▶ [Problem] Among the lines below, keep only those from the one containing "Bug Repo (875, 416)" through the one containing "[Learn about Pipeless] (373, 555)", and reproduce them exactly.

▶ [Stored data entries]
=====

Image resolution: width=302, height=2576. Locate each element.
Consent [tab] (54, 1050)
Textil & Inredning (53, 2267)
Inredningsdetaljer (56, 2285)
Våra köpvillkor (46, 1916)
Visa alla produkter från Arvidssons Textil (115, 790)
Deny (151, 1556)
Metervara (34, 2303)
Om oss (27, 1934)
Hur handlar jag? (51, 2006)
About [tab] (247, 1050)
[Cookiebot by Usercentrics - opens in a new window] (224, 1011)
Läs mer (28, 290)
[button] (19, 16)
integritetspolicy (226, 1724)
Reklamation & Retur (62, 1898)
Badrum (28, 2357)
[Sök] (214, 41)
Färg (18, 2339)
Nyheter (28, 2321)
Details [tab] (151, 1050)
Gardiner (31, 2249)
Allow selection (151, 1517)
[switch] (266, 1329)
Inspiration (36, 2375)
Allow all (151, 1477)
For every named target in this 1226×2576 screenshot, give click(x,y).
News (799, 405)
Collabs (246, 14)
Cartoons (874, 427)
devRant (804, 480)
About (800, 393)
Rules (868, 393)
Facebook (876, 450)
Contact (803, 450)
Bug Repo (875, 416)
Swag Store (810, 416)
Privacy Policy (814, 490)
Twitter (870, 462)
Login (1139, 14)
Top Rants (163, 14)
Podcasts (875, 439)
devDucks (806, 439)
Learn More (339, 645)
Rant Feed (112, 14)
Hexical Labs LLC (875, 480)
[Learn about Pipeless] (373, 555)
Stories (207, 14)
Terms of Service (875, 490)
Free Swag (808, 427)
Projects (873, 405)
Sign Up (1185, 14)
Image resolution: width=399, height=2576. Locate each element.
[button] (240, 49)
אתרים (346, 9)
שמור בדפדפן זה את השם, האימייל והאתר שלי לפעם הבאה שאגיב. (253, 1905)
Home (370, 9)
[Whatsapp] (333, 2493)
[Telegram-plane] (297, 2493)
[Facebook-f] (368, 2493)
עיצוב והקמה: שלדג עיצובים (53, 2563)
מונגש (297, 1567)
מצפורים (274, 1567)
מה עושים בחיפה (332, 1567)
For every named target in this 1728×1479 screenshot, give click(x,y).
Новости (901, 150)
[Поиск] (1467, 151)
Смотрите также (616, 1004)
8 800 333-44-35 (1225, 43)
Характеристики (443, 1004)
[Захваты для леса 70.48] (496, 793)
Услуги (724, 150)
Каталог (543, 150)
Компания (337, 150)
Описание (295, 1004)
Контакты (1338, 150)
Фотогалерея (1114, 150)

=====

▶ [Answer]
Bug Repo (875, 416)
Swag Store (810, 416)
Privacy Policy (814, 490)
Twitter (870, 462)
Login (1139, 14)
Top Rants (163, 14)
Podcasts (875, 439)
devDucks (806, 439)
Learn More (339, 645)
Rant Feed (112, 14)
Hexical Labs LLC (875, 480)
[Learn about Pipeless] (373, 555)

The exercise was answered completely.